Pan-fried Chinese fish
- 09.03.2017
- 2 191
Youll love the contrast of the fresh crispy fish with the thick savoury sauce!
Recipe «Pan-fried Chinese fish» presented in category Recipes / Fish, to prepare this dish you will need no more 10 minutes. To make this dish at home by prescription from the author Gomer would need: 3 tsp cornflour, 5 tbsp Homemade Chinese Stir-fry Sauce, 4 x 150g firm skinless white fish fillets, 2 tbsp plain flour, 2 tbsp vegetable oil , 3cm piece fresh ginger, cut into thin matchsticks, 1 green onion, thinly sliced diagonally, 1-2 small red chillies, thinly sliced , 1 bunch steamed baby buk choy, Steamed white rice, to serve.
Ingredients:
- 3 tsp cornflour
- 5 tbsp Homemade Chinese Stir-fry Sauce
- 4 x 150g firm skinless white fish fillets
- 2 tbsp plain flour
- 2 tbsp vegetable oil
- 3cm piece fresh ginger, cut into thin matchsticks
- 1 green onion, thinly sliced diagonally
- 1-2 small red chillies, thinly sliced
- 1 bunch steamed baby buk choy
- Steamed white rice, to serve
Instructions
- Blend cornflour with 2 teaspoons water until smooth. Stir in 2 cups water and stir-fry sauce. Set aside.

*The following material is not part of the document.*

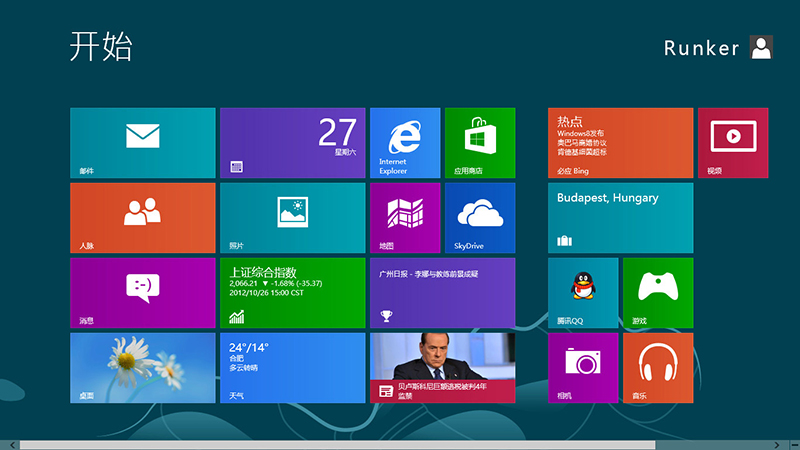This screenshot has height=450, width=800.
Task: Open the Maps (地图) tile
Action: [404, 217]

- Season fish with salt and pepper. Place flour on a large plate. Lightly coat fish in flour.
- Heat oil in a large frying pan over medium-high heat. Add fish. Cook for 2 minutes each side or until golden and just cooked through. Transfer to a plate. Cover loosely with foil to keep warm.

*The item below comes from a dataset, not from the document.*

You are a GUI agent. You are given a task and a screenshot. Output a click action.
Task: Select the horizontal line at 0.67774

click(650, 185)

- Return pan to medium heat. Add sauce mixture. Whisk constantly over heat for 1 minute 30 seconds or until sauce just starts to thicken. Remove from heat. Stir in ginger. Transfer to a heatproof jug.
- Divide fish among serving plates. Drizzle with some of the sauce. Sprinkle with onion and chilli. Serve with steamed baby buk choy, rice and remaining sauce.